begin Records to process

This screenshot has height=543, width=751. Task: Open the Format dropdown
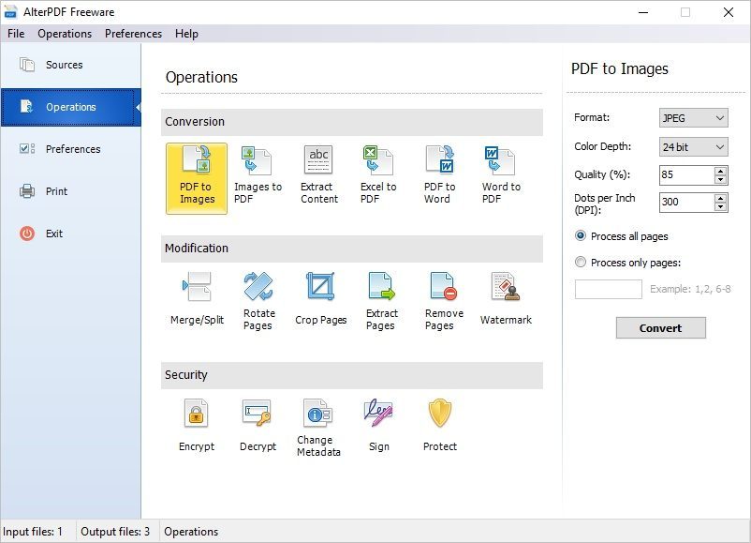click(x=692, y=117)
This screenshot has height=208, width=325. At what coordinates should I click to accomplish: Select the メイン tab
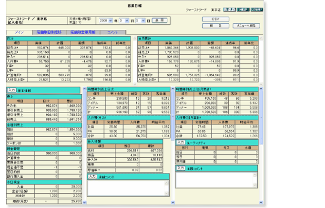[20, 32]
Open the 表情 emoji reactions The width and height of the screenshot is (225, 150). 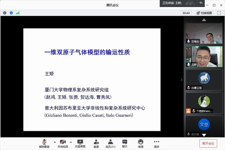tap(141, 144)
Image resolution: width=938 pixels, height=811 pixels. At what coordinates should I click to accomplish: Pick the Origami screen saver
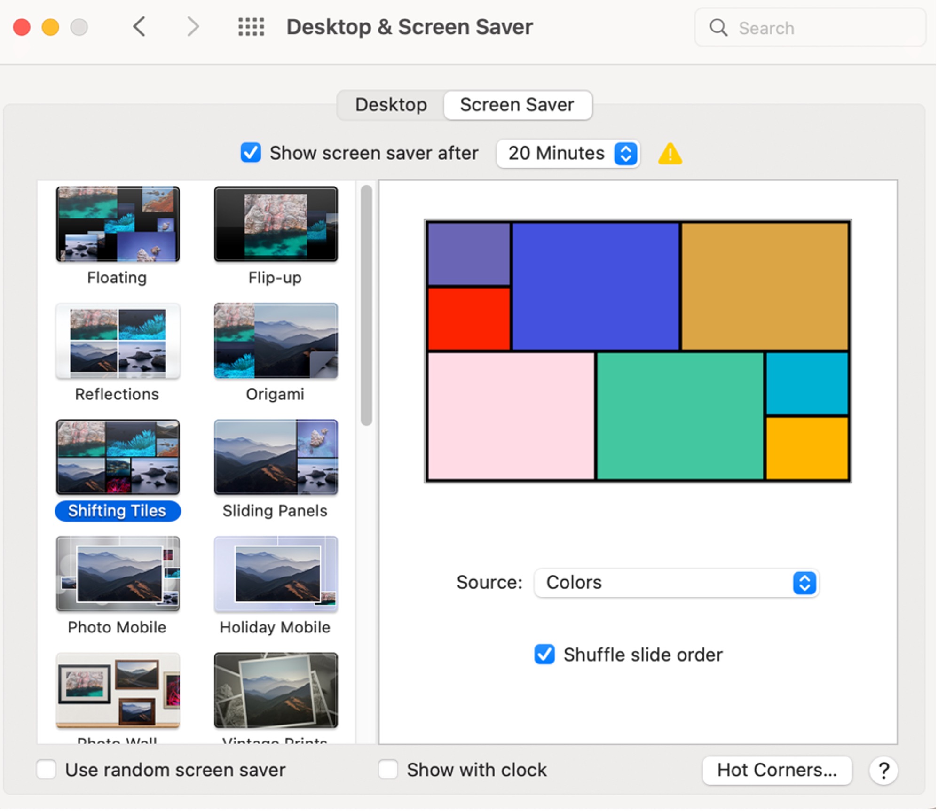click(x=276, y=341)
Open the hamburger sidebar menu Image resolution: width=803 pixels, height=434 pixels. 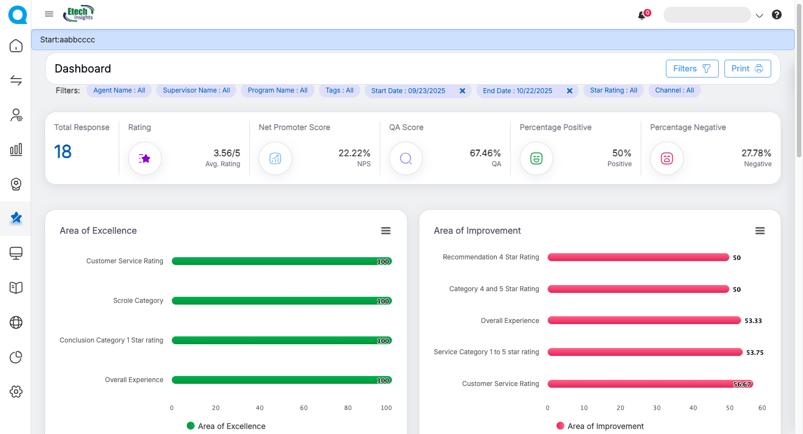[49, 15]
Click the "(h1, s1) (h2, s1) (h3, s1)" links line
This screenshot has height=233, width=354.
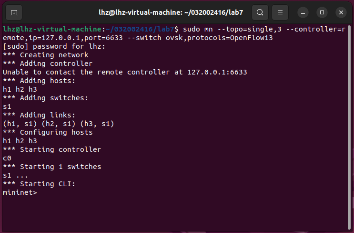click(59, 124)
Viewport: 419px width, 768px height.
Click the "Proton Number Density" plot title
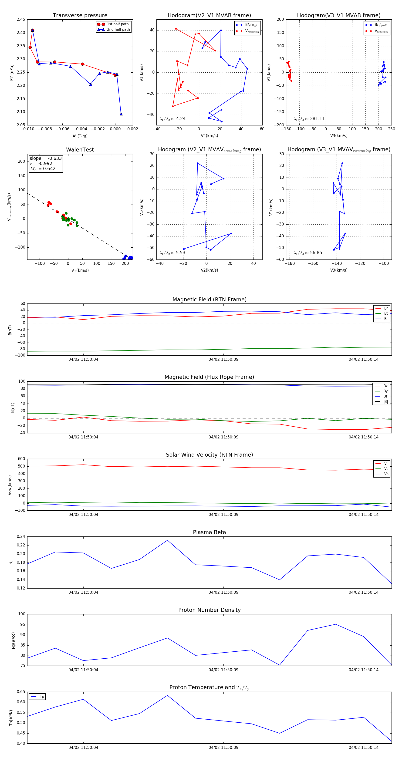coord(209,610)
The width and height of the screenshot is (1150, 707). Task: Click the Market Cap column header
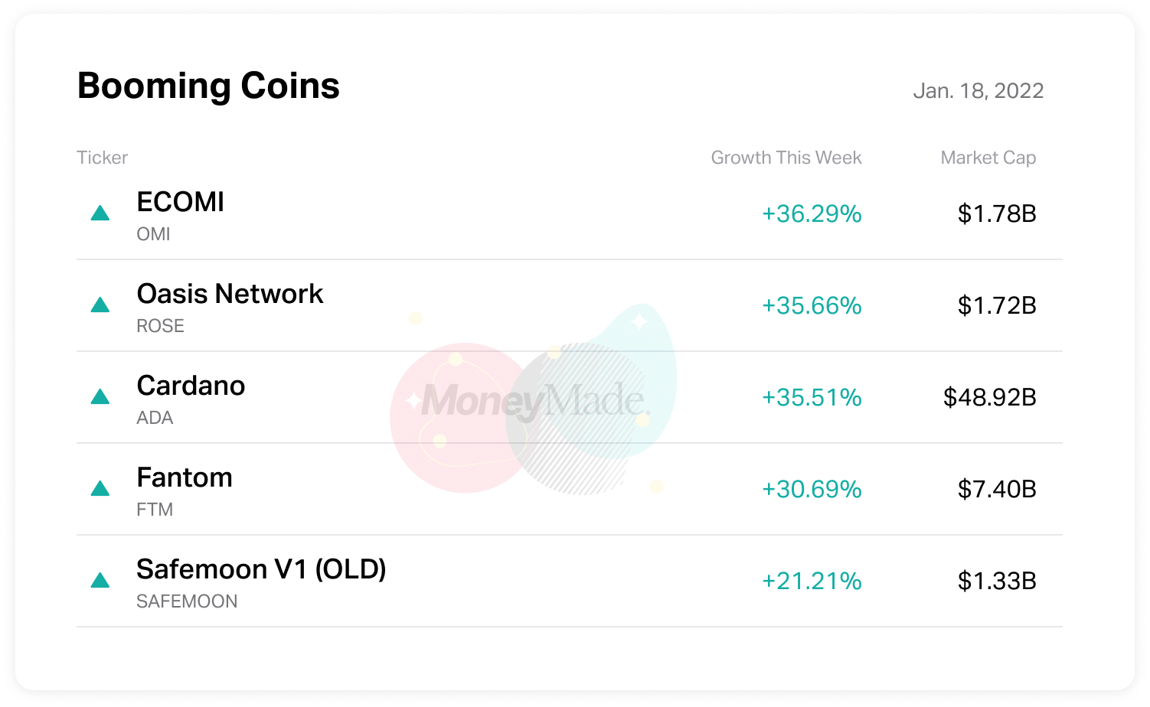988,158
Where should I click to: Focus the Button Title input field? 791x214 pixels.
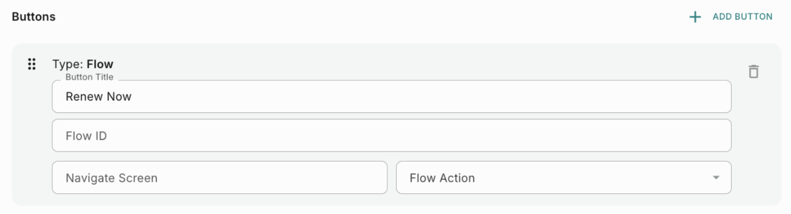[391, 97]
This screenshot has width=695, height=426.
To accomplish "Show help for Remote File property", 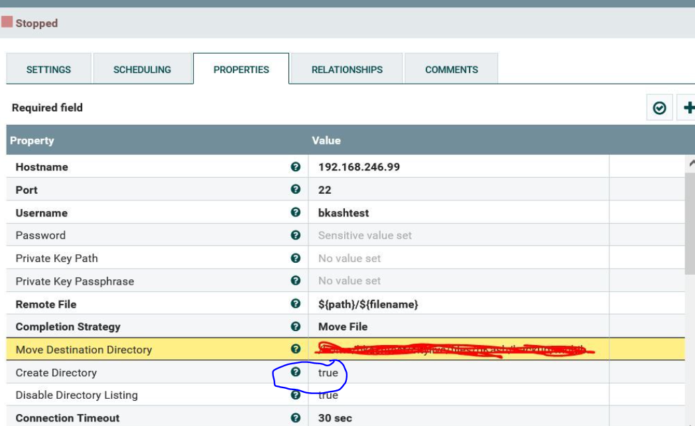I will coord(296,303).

end Records to process

▸ **The problem**
Identify every row above that contains the string "Task", and copy each of those rows in full.

▸ **The reply**
This screenshot has height=543, width=751. Task: Open the Format dropdown
The width and height of the screenshot is (1150, 707). Task: Click the Market Cap column header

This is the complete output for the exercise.